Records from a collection
⟨

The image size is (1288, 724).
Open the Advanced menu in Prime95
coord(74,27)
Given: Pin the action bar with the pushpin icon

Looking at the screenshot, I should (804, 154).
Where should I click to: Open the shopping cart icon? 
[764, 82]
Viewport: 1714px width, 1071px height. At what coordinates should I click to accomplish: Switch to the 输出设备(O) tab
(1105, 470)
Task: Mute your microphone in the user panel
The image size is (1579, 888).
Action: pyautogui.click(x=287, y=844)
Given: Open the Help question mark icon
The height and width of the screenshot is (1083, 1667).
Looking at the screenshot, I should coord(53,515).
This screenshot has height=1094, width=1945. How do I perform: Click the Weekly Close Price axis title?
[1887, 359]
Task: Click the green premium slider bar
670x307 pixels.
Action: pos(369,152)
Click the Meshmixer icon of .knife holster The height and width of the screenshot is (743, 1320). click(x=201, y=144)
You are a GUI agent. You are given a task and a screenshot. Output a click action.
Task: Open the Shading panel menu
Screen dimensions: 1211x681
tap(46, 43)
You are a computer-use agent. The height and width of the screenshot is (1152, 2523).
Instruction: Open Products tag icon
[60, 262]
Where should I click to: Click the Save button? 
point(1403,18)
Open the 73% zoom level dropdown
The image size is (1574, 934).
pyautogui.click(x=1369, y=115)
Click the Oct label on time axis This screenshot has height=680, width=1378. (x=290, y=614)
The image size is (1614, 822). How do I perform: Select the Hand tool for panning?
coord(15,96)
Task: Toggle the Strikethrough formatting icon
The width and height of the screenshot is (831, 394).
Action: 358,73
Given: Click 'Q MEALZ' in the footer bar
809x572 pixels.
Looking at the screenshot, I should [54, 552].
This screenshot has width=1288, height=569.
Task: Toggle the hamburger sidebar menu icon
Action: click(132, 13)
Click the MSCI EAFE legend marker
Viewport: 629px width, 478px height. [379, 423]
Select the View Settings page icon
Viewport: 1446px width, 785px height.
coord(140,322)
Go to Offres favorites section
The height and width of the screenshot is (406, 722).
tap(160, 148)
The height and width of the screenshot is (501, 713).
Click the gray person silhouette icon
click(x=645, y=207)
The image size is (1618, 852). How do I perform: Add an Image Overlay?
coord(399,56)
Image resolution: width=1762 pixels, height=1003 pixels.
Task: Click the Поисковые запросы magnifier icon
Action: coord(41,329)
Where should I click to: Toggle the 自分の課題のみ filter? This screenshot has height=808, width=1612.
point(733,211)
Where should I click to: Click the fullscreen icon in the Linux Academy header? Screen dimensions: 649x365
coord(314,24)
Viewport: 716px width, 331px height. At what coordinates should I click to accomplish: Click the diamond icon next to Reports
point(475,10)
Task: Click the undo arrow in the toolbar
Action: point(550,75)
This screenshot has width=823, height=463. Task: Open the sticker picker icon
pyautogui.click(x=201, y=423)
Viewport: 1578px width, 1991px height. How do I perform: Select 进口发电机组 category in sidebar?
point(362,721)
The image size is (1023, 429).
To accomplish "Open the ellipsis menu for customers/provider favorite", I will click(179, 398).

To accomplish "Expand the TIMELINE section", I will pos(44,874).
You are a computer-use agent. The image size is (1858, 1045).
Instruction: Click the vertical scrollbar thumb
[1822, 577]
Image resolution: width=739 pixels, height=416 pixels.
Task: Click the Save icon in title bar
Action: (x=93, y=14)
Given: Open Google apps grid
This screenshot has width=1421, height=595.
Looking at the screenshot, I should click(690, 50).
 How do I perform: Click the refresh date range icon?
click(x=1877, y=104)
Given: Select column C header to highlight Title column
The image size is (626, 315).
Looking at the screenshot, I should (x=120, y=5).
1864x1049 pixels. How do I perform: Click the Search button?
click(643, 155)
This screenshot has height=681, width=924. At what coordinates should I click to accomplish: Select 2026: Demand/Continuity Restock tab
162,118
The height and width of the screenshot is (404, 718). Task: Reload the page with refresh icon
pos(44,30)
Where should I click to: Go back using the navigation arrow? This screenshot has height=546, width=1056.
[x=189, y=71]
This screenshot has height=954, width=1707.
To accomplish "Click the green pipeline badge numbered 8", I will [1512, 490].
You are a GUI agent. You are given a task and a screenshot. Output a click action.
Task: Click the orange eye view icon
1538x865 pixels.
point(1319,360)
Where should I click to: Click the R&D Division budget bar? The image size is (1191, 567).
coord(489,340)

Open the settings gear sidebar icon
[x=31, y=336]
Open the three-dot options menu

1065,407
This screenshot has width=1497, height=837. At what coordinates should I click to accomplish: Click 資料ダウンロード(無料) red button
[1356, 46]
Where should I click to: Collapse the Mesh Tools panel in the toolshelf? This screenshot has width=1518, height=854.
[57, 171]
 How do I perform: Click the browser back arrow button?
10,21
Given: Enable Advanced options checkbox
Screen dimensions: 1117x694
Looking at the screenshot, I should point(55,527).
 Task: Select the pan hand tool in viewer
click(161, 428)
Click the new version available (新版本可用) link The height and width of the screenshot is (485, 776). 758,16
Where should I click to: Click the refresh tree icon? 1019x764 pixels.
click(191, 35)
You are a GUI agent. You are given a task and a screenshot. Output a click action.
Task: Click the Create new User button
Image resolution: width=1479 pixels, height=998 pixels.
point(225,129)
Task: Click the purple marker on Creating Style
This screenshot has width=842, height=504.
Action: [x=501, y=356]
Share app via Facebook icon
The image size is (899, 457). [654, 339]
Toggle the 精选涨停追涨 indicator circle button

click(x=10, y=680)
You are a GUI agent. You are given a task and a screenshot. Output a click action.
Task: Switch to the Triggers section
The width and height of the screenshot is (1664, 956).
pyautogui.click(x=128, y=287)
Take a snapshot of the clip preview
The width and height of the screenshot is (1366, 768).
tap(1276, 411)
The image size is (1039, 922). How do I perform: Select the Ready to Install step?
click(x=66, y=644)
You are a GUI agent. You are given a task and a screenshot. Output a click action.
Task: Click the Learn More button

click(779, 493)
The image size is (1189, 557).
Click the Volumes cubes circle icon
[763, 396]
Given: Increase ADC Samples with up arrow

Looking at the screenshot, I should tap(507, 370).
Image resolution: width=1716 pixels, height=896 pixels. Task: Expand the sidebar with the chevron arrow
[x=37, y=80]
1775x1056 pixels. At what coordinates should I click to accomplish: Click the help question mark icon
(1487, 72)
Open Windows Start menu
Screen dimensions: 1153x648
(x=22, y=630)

⟩

● Problem requirements
Working from the entries above, filter out every line that lacks "green" and copy what remains.

● Output of the exercise
Task: Click the green premium slider bar
To accomplish "Click the green pipeline badge numbered 8", I will [1512, 490].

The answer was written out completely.